Question

Suppose that for a very large shipment of integrated-circuit chips, the probability of failure for an one chip is 0.20. Assuming that the assumptions underlying the binomial distributions are met, find the probability that at most 4 chips fail in a random sample of 17

Answer 1

Answer:wrfeewdfwesd

Step-by-step explanation:

Answer 2

Answer:the probability that at most 4 chips fail in a random sample of 17 is 0.76

Step-by-step explanation:

The formula for binomial distribution is expressed as

P(x = r) = nCr × q^(n - r) × p^r

Where

x represents the outcome,

n represents the number of samples.

p represents the probability that an outcome will happen.

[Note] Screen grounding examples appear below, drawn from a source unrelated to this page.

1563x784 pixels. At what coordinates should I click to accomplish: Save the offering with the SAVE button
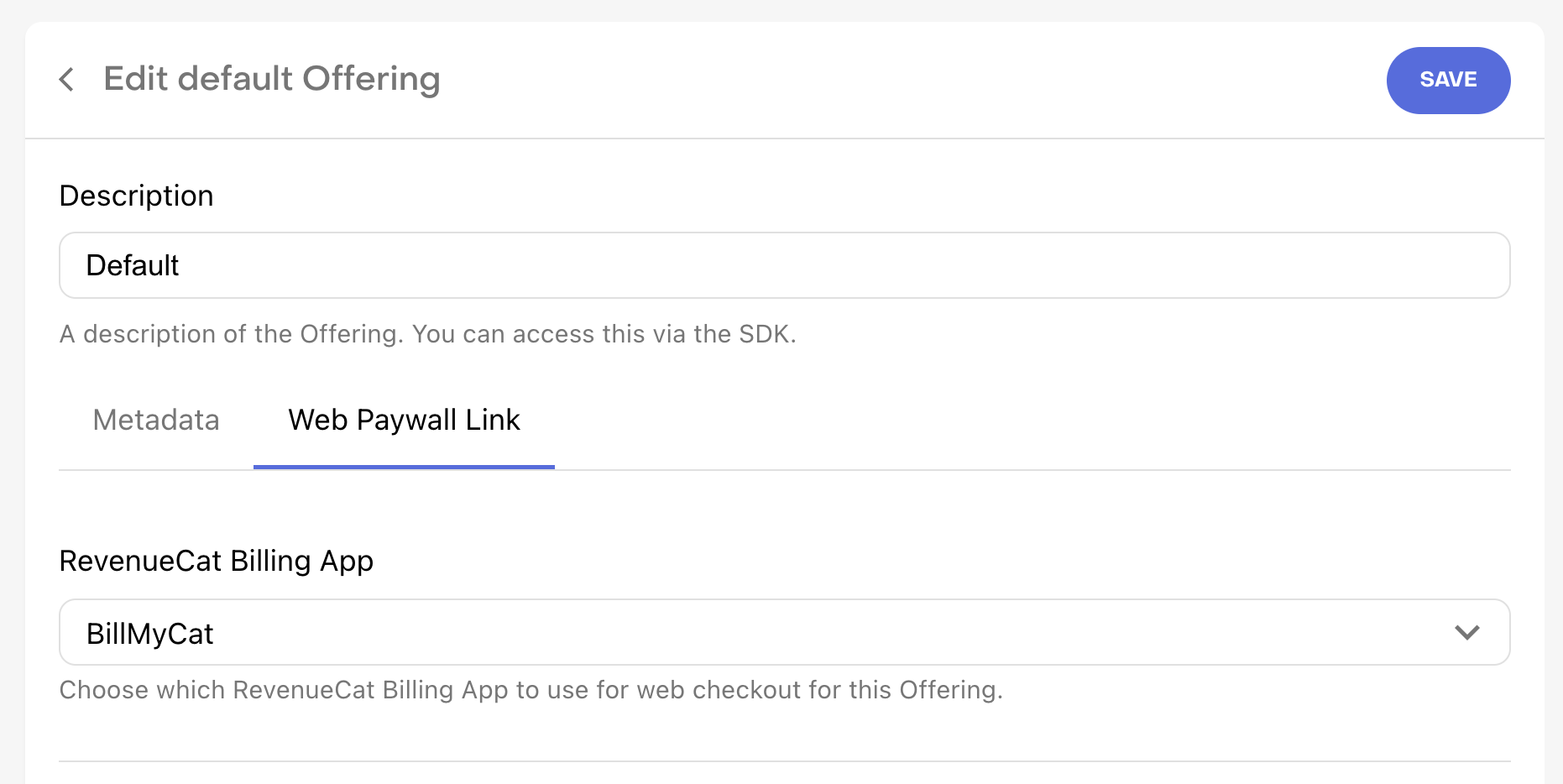pyautogui.click(x=1448, y=81)
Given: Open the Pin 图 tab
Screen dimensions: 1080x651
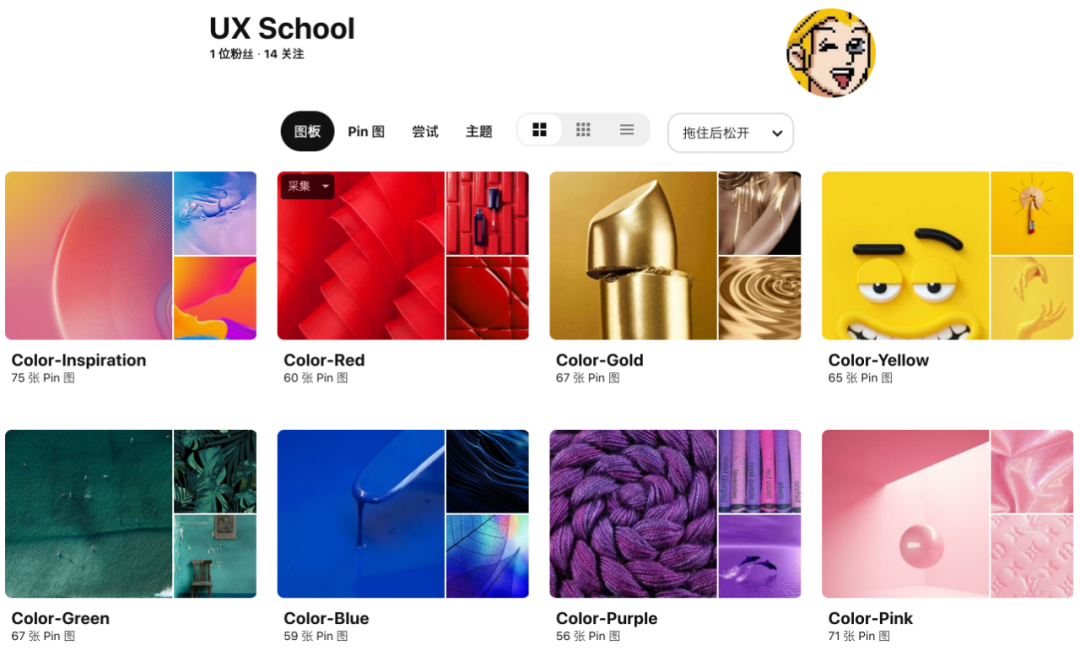Looking at the screenshot, I should (366, 132).
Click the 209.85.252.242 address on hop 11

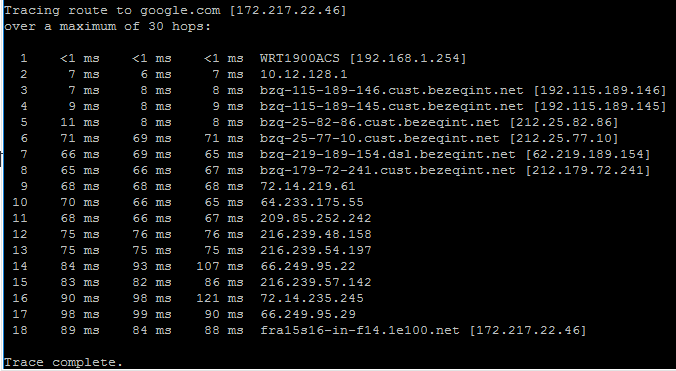click(x=316, y=218)
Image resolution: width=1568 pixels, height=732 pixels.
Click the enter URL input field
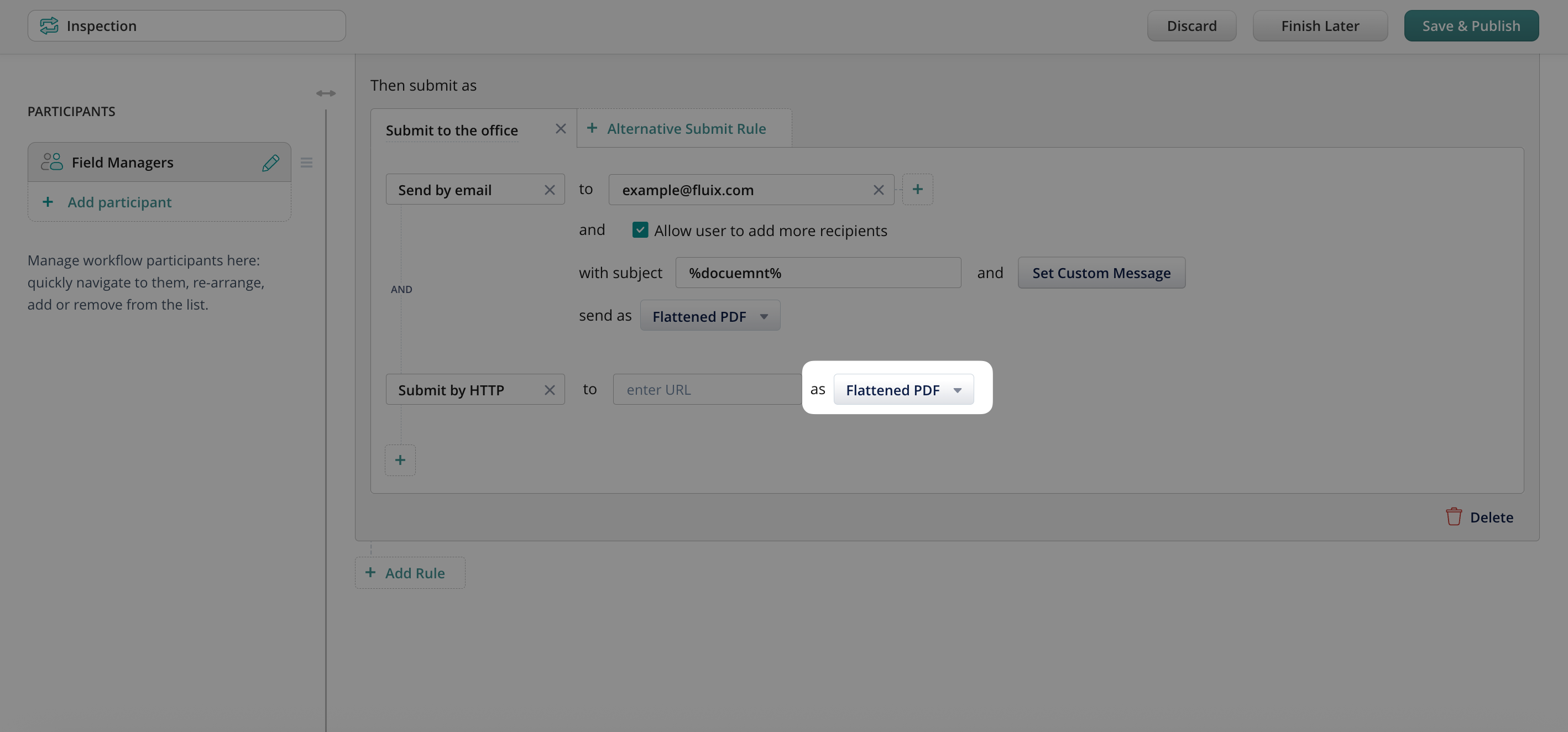(x=706, y=390)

q represents the probability that an outcome will not happen

From the information given,

p = 0.2

q = 1 - 0.2 = 0.8

n = 17

We want to find P(x lesser than or equal to 4)

P(x lesser than or equal to 4) = P(x = 0) + P(x = 1) + P(x = 2 ) + P(x = 3) + P(x = 4)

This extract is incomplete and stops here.